After all, a somehow redundant zpool (mirror or raidz) for practical usage makes only real sense, when it's done with real physical drives. Having for example a raidz3 zpool consisting of several virtual drives all existing as files stored on one single physical drive makes only sense, when you wanna examine or test something (what is the case here), but gives no additional safety against hardware failure than that drive offers they are stored on. Because if that drive flares off, everything on it is toast, too, no matter how many redundant virtual drive files were stored on it.
 
I don't know where I'm supposed to run this from.
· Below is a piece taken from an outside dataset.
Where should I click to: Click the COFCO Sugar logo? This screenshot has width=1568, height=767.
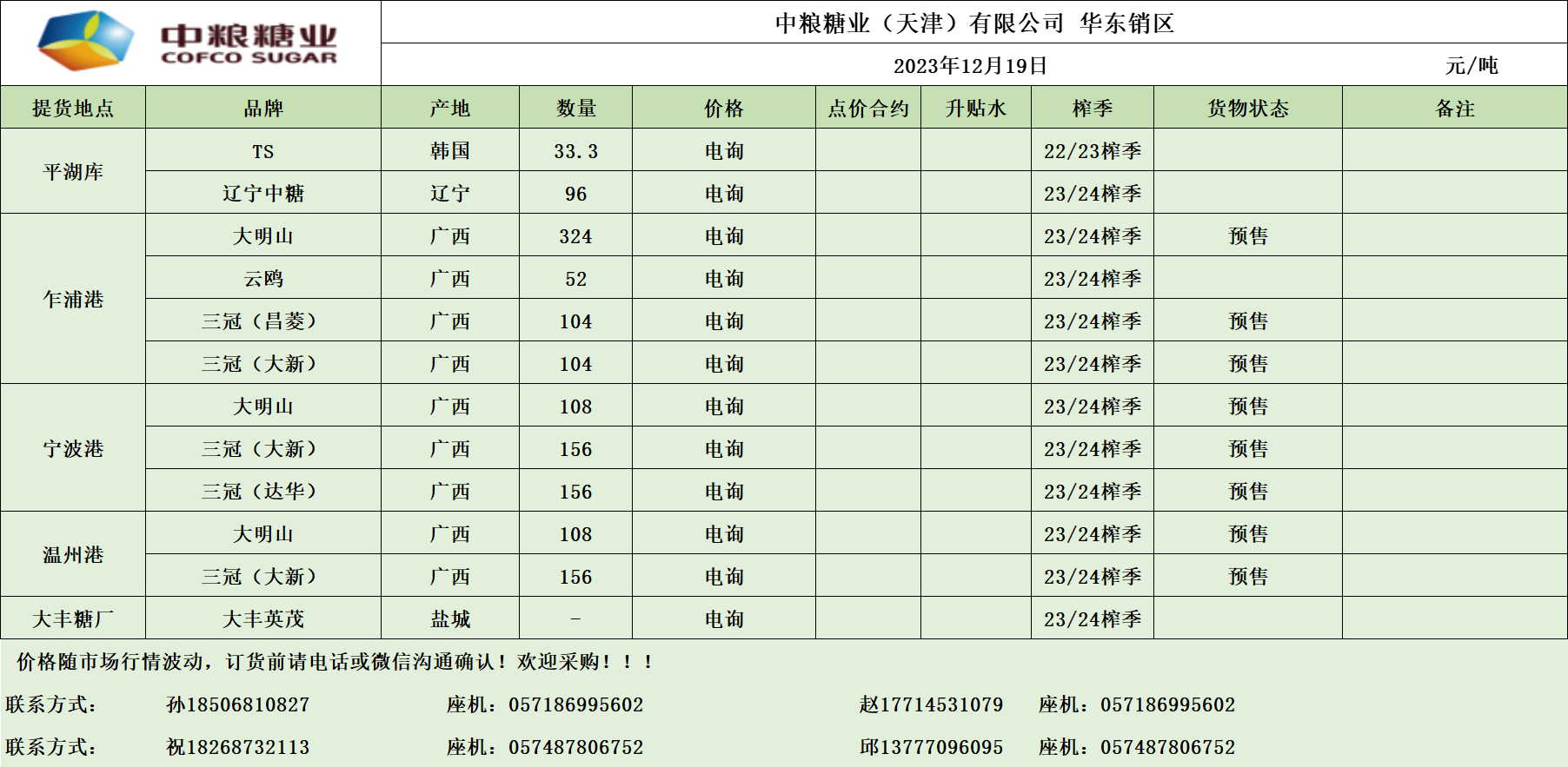click(x=188, y=42)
And don't understand the parameters. You say 'explaining in detail' but then 'many options, not always easy'. For someone who knows zero about ZFS that sounds error prone.
You run this from any freebsd environment where to pools are visible.
The command i have you has SOURCE , DESTINATION , that is clear. So you can only destroy DESTINATION :)
 
If I have a pool on one disk how do I create a new pool on another disk and copy over the contents?
Page 55 of FreeBSD Mastery: ZFS has a very simple set of commands that show you how to create a new zpool on a partition.
Chapters 0 through 3 have very good explainations of the different terminology used in ZFS (things like VDEV, SLOG, ZIL, pool, dataset)

You can also create a zpool using a "whole device" (the way Solaris/Illumos does)
A common recomendation is to use labels because labels are consistent but device numbering may not be.
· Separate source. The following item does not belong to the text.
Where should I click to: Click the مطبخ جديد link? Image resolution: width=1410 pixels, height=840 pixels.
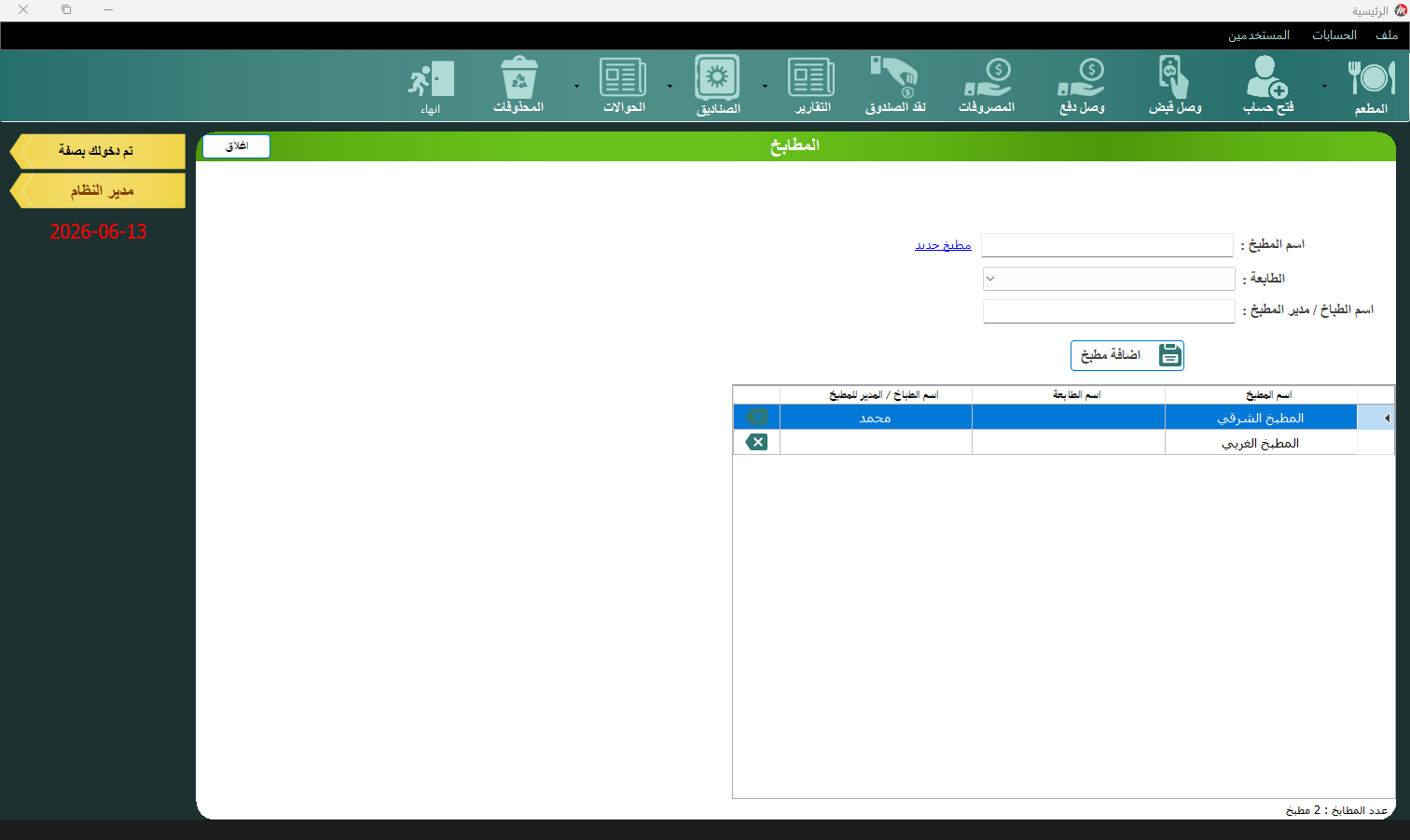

Assume your new device shows up as /dev/da37, you are dedicating the whole thing to a zpool, here is how I would do it (obviously all commands done as root from a terminal window or console):

First create partitions and gpt label:
gpart create -s gpt da37
gpart add -a 1m -l myzfsthing -t freebsd-zfs da37

Now create the new zpool:
zpool create datastuff gpt/myzfsthing

Now you have a new zpool named "datastuff" on the gpt partition labelled "myzfsthing"

zpool list should show the new pool "datastuff" and it's vdev "gpt/myzfsthing"
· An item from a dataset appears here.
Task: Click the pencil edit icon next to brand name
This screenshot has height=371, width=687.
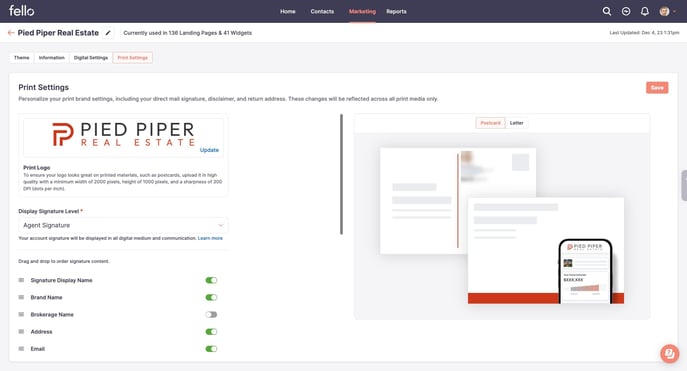Action: (x=108, y=33)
zpools are interesting but datasets on them are more interesting.
To create a new dataset on zpool datastuff:
zfs create datastuff/myfirstdataset

zfs list
should now show that.

As for copying there are about a million different ways to do that, depending on what exactly you are trying to accomplish.

zfs send zfs receive is one way (there are probably half a billion examples doing a google search)
tar czvf | tar xzvf is another
standard cp -r

Honestly there are lots of references for doing zfs basics around, a bunch on this forum, a bunch over at klara systems, heck even the old Solaris/Oracle ones can be useful.
 
Lets say you have a zpool SOURCE and a zpool DESTINATION.
Code:
zfs snapshot -r SOURCE@migration_snap
zfs send -R SOURCE@migration_snap | zfs receive -F -u DESTINATION

It will recreate all datasets from source to destination , keeping all "sets,options" , receive is done with flags force & overwrite.
All mountpoints remain the same.
DESTINATION will be identical to SOURCE@migration_snap
 
I think I have changed the pool name on one device from zroot to something else, say xroot. How do I access it from my boot device?
 
If I have two ZFS devices both with a zpool name of zroot and I run zpool list should they both show up and how can I tell which one I have actually booted from?
Can you verify these assumptions were true before the rename?

1. You have a FreeBSD machine with two hard drives.
2. You installed FreeBSD ZFS on Root as per installer on one hard drive, this created a pool called zroot on one hard drive
3. You plugged-in/connected a second hard drive that had already been installed with FreeBSD/ZFS and now you have two zpools with the same name.

This disk that you boot from will be set in BIOS or UEFI. The zpool on that disk containing the root filesystem will be the one that boots.

Have you got anything on either of these disks that you want to keep?

Are the disks the same make, model, size or are they different?